Nala finds a serpent in the forest from a fire. This was a influential Naga, named Karakotaka. In return, he was rewarded a bite from the Naga. He later explains that this would change his appearance, which will help him ultimately. The Naga also provides a magical garment to Nala, wearing which make him assume his normal form. Nala becomes Vahuka, who was a dwarf whose arms were short. He finds refuge at King of Ayodhya, named as Rituparana. Incidentally, King Rituaprna is a skilled dice player.

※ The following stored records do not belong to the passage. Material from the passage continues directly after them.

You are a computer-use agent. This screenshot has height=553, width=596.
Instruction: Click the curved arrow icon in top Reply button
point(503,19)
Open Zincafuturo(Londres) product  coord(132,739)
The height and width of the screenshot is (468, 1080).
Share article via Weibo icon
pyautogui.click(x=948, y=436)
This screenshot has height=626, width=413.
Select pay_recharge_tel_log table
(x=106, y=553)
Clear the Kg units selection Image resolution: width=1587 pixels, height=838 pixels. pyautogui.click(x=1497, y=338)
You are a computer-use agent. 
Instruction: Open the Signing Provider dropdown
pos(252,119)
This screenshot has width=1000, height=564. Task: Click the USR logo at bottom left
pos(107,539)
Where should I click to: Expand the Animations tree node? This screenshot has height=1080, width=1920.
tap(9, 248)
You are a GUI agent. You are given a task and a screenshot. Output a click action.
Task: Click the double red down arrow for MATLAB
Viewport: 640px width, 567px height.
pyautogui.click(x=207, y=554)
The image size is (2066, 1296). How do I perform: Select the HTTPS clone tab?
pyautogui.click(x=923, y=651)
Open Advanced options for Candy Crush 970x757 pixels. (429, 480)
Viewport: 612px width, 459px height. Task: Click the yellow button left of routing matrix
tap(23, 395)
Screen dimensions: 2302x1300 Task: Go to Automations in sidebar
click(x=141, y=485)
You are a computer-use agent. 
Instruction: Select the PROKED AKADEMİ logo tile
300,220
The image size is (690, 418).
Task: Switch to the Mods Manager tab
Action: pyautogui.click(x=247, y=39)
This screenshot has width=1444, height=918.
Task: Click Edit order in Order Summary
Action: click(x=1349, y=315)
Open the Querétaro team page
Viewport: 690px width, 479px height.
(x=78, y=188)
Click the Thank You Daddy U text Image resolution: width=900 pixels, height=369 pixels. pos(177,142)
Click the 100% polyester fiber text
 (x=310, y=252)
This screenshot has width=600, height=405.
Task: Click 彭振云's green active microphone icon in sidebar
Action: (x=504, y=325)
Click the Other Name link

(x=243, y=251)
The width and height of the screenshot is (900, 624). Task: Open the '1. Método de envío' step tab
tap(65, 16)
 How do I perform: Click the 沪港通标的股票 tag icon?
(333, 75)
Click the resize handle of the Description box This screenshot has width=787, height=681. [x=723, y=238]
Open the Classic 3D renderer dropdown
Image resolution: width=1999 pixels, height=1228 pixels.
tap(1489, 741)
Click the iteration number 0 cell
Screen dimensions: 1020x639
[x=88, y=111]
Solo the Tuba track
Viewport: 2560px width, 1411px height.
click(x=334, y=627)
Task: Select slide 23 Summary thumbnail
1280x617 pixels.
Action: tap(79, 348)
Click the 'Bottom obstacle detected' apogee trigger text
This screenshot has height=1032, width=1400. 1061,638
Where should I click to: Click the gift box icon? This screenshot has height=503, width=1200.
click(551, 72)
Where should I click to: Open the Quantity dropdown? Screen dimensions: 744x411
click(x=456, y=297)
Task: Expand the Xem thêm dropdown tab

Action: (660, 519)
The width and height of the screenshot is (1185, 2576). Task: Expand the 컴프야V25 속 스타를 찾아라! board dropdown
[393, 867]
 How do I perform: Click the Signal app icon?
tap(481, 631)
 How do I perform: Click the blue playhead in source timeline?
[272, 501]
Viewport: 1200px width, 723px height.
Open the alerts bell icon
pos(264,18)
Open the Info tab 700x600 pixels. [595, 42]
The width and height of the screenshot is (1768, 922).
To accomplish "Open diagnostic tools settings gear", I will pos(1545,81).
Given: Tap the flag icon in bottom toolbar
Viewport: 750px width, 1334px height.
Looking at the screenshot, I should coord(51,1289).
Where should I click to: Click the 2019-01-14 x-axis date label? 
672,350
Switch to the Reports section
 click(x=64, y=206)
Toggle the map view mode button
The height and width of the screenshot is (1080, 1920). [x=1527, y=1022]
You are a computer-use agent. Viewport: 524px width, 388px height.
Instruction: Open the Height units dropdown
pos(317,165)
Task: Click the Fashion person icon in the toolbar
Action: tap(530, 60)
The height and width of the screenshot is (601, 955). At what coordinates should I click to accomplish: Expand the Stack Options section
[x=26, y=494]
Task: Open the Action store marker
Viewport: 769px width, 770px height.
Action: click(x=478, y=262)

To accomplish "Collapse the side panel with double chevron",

Search of Damyanti and Nala
Soon, Damyanti father’s finds her. Damyanti, not only good in look but sharp in brains, decides to find Nala with an innovative trick. She asks for her swayamvara to be conducted again. King Rituparna also comes, but he is accompanied by Vahuka, as he is good in riding chariots.
Damayanti was waiting on her balcony listening to the hoof beats as the carriages passed her palace. She immediately recognised the pattern of the hoof beats of the chariot being driven by Nala. She sent a maid to inquire who had arrived in the chariot and was informed that it was King Rituparna and his chariot driver. She was also informed that the king had refused the hospitality of Vidarbh and was asking his chariot driver to prepare his meal. Damayanti then asked the maid to smuggle some item of food. The taste was identical to her husband’s cooking. Throwing all decorum to the winds she ran down to meet the chariot driver and was stunned to meet a dark, short and deformed man instead of a fair, tall and handsome Nala. She asked, “Why does a man want to send his dutiful wife back to her father’s home?” The man replied, “Because he has lost his kingdom and cannot support his wife in the manner she was accustomed to before their marriage.” He then put on the magic garments and was returned to his original form.
Nala gets his kingdom back
Rituparna congratulated Damayanti and told her that she had found her husband but he would lose not only his best horseman and best cook but also his best friend. Nala had a proposal for Rituparna. “I will stay with you for a while and teach you all that I know of horsemanship if you teach me all that you know of gambling.” He added that he was not interested in playing regularly but just one time in order to win his kingdom back. Nala and Damayanti moved to Rituparna’s kingdom. Soon Rituparna was an adept horseman and Nala an adept gambler.
Nala sent a challenge to his brother. He was willing to stake Damayanti if Pushkar staked the entire kingdom. Pushkar still felt that the victory was incomplete without his brother’s wife and readily accepted the challenge. This time Kali and Dwapar were not there to aid him and Nala had become an expert player. Pushkar lost everything back to Nala. Nala had half a mind to send Pushkar out in a loincloth, but he was a large-hearted man. He gave Pushkar a part of the kingdom and suggested that he mend his ways
Nala and Damyanti story appears in Mahabharata – (Vana Parva).